オリンピックといえばスピードマスターやシーマスターが主役になるのだろうが、この2本の時計には、まったく異なる理由で魅了された。

Photos by Mark Kauzlarich

さて、第33回オリンピックが終わったばかりだが、時計の話はまだまだ尽きない。夏季オリンピックは4年に1度(今回に限っては3年)しか開催されないため、オリンピックの数週間だけで終わらせるにはもったいないと思っている。そこで、ふたつの異なるストーリーを別々に紹介するのではなく、驚きのオリンピックウォッチ2本をひとつのHands-On記事にまとめて紹介することにした。

 パリ2024オリンピックに向けて、オメガはいくつかの公式タイムピースを発表していた(スウォッチからも何モデルか出ていたが、それはまた後日触れることにしよう)。“オフィシャルタイムキーパー”仕様のシーマスターは5色セットで展開されたが、あまり注目されていないようだ。同様に、ヘリテージに強くこだわったノープスゴールド™、セドナ™ゴールド、イエローゴールドのシーマスタークロノグラフもあまり話題になっていない。さらに3素材で展開された高価なスプリットセコンドポケ⁠ットウ⁠ォ⁠ッ⁠チも登場していた。

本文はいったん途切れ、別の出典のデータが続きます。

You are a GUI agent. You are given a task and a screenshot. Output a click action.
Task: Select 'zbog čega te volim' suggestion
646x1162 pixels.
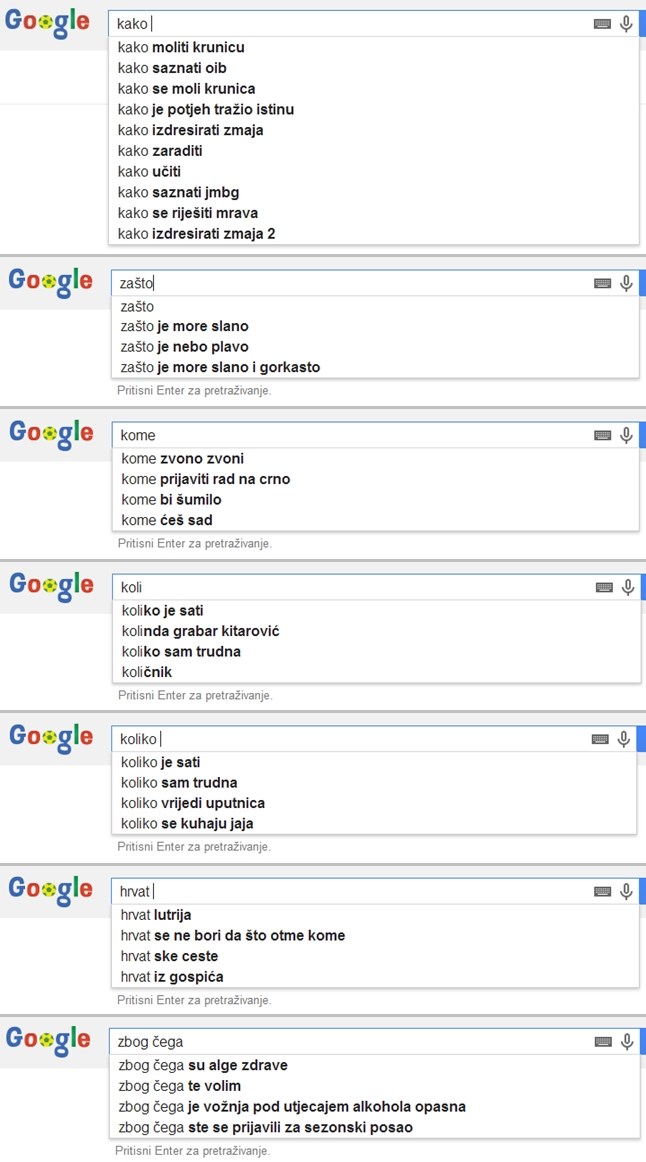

Speedmaster Chronoscope Olympics

 しかし、オメガは顧客が何を求めているかをよく理解している。意外だったのは、東京オリンピックのときにはあった3カウンターのスピードマスター ムーンウォッチが今回は見当たらなかったことだ。東京ではいくつかのバリエーションがあったものの、今回はスティール製のスピードマスター クロノスコープにゴールドの数字を配したものと、ムーンシャイン™ゴールド製のモデルが登場していた。クロノスコープは、次第に私のなかで魅力を増してきたモデルだ。サイズはスピードマスター ムーンウォッチと比べてもそれほど大きくもなく、瞬時に時針を送る機能も便利である。オリンピック仕様のシーマスターもオメガの“ゴールド”テーマに沿っている。ブレスレットがツートンだったらもっと気に入ったかもしれないが、私がとくに驚いたのは、思いがけないふたつのモデルがオメガのなかで最も注目を集める時計になったことだった。

Olympic Seamaster

ヘリテージにインスパイアされたBG 859

 “スペシャリティーズ パリ 2024 ブロンズ ゴールド エディション”。オメガのウェブサイトにはそう記載されている、通称“BG 859”は突然登場したように感じられた。この時計はCK 859や、北京2022冬季オリンピック向けに発表されたセドナ™ゴールドのOT 859の足跡をたどったものであり、いずれも堅実でクリーンかつクラシックなデザインであったが、私のなかではほとんど記憶に残っていなかった。とはいえ世界記録のラップを計測したり、オープンウォーターで1万mを泳いだりするための時計ではない。だからこそ、このリリースを見たときに少し違和感を覚えたのだろう。その代わり、この時計はオメガのクラシックな伝統を改めて思い起こさせる素晴らしいモデルである。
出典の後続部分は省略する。